Le monde bourgeois a élaboré une forme déterminée de rapports entre les régions autonomes et le centre. Je pense à l’Amérique du Nord, au Canada, à la Suisse. Dans ces pays, le pouvoir central se compose d’un parlement national, élu par toute la population des États (ou des cantons), et d’un Conseil fédéral, élu parallèlement par les gouvernements des États (ou des cantons). C’est ainsi que se crée un système à deux Chambres, avec ses lenteurs législatives, et qui étouffe toute activité révolutionnaire.
Nous sommes contre cette structure du pouvoir dans notre pays. Nous nous y opposons non seulement parce que le socialisme rejette radicalement ce système des deux Chambres, mais aussi pour des considérations pratiques rattachées à la situation présente. Le fait est que, dans l’actuelle période de transition, alors que la bourgeoisie est vaincue, mais non encore écrasée; que la désorganisation de l’économie et du ravitaillement, aggravée par les manœuvres de la bourgeoisie, n’a pas encore été éliminée; que le vieux monde capitaliste est détruit, mais sans que la construction du monde nouveau, du monde socialiste, soit encore achevée, dans cette période, le pays a besoin d’un pouvoir fort, pour toute la Russie, qui soit capable d’écraser définitivement les ennemis du socialisme et d’organiser la nouvelle économie communiste. Bref, il nous faut ce qu’on est convenu d’appeler la dictature du prolétariat des villes et des campagnes. Dans cette période, créer des organes souverains du pouvoir, locaux et régionaux, parallèlement au pouvoir central, signifierait en fait désorganiser tout pouvoir et retourner en arrière, au capitalisme. C’est pourquoi il faut laisser entre les mains du pouvoir central toutes les fonctions qui ont une importance vitale pour le pays dans son ensemble, et réserver aux organes régionaux surtout les fonctions administratives et politiques ainsi que les fonctions culturelles qui ont un caractère purement régional. Tels sont l’enseignement, la justice, l’administration, les mesures politiques qui s’imposent, les formes et méthodes d’application des décrets généraux qui doivent tenir compte des particularités de la vie nationale, ‑ tout cela dans la langue maternelle, celle que la population comprend. C’est pourquoi le type, universellement admis, des unions régionales ayant, à leur tête, un Comité exécutif central de la région, apparait comme la forme la plus rationnelle d’une telle autonomie.

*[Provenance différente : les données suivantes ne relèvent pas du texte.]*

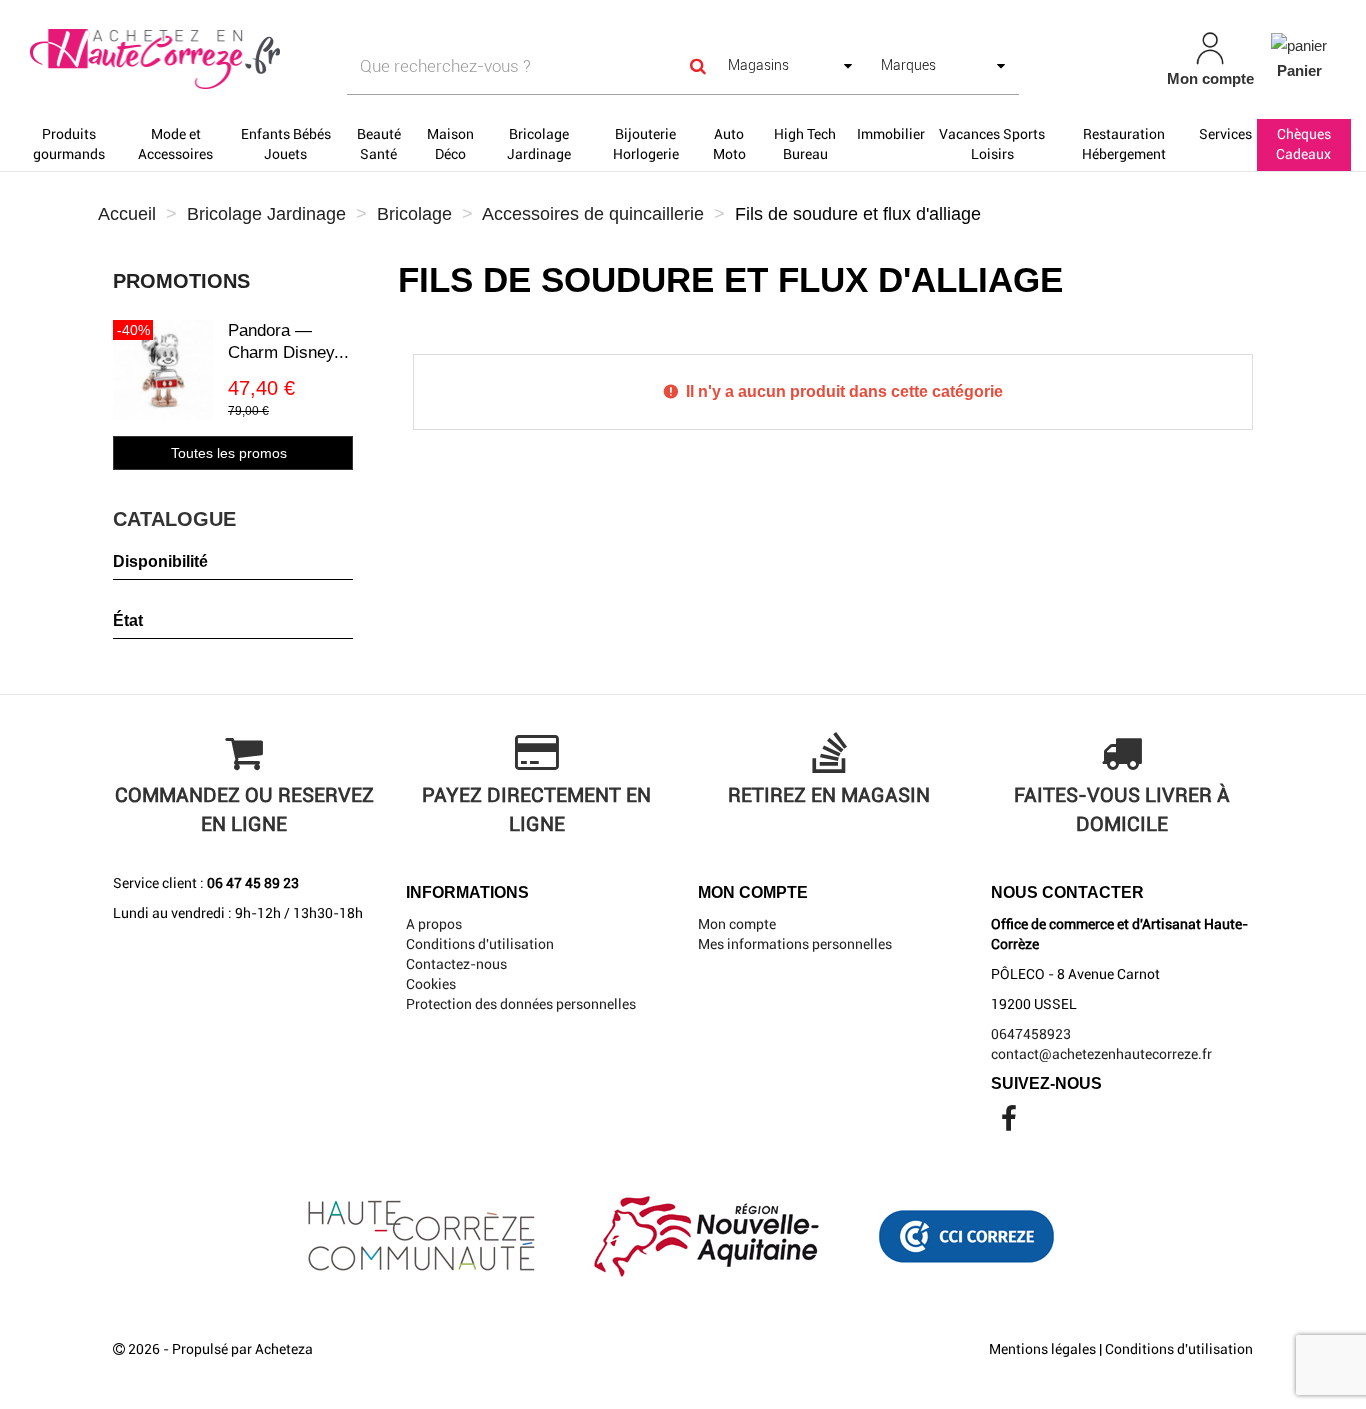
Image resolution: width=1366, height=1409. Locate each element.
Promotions (181, 281)
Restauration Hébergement (1124, 144)
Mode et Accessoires (175, 144)
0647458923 (1031, 1034)
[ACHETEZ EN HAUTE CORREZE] (237, 59)
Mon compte (737, 924)
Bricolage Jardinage (539, 144)
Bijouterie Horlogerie (646, 144)
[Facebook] (1009, 1124)
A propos (434, 924)
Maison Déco (450, 144)
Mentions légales (1042, 1349)
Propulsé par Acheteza (242, 1349)
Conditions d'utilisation (480, 944)
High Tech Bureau (805, 144)
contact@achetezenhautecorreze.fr (1101, 1054)
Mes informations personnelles (795, 944)
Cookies (431, 984)
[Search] (698, 66)
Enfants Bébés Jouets (286, 144)
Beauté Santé (379, 144)
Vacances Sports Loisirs (992, 144)
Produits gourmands (69, 144)
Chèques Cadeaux (1303, 144)
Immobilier (891, 134)
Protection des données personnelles (521, 1004)
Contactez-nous (456, 964)
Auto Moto (729, 144)
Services (1225, 134)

Tel est le type d’autonomie dont la nécessité est dictée par l’actuelle période transitoire, aussi bien pour la consolidation de la dictature du prolétariat que pour la lutte commune des prolétaires de toutes les nations de Russie contre le nationalisme bourgeois, dernier rempart de l’impérialisme.
Tout cela détermine avec une clarté suffisante les objectifs de notre conférence. La conférence entendra les rapports des différentes localités, qui lui donneront un tableau d’ensemble des revendications propres aux masses laborieuses des nationalités de la région intéressée. Puis elle tracera un premier schéma général des territoires où la population laborieuse participera à l’élection du Congrès constituant des Soviets de la région, le droit de vote étant reconnu non seulement aux masses laborieuses organisées dans les Soviets du territoire autonome en question, mais également à celles des districts adjacents. Enfin la conférence élira une commission qui sera chargée de convoquer le Congrès constituant des Soviets de la région. C’est ce Congrès qui résoudra la question de l’autonomie, déterminera la compétence des organes autonomes et établira définitivement les frontières de la région.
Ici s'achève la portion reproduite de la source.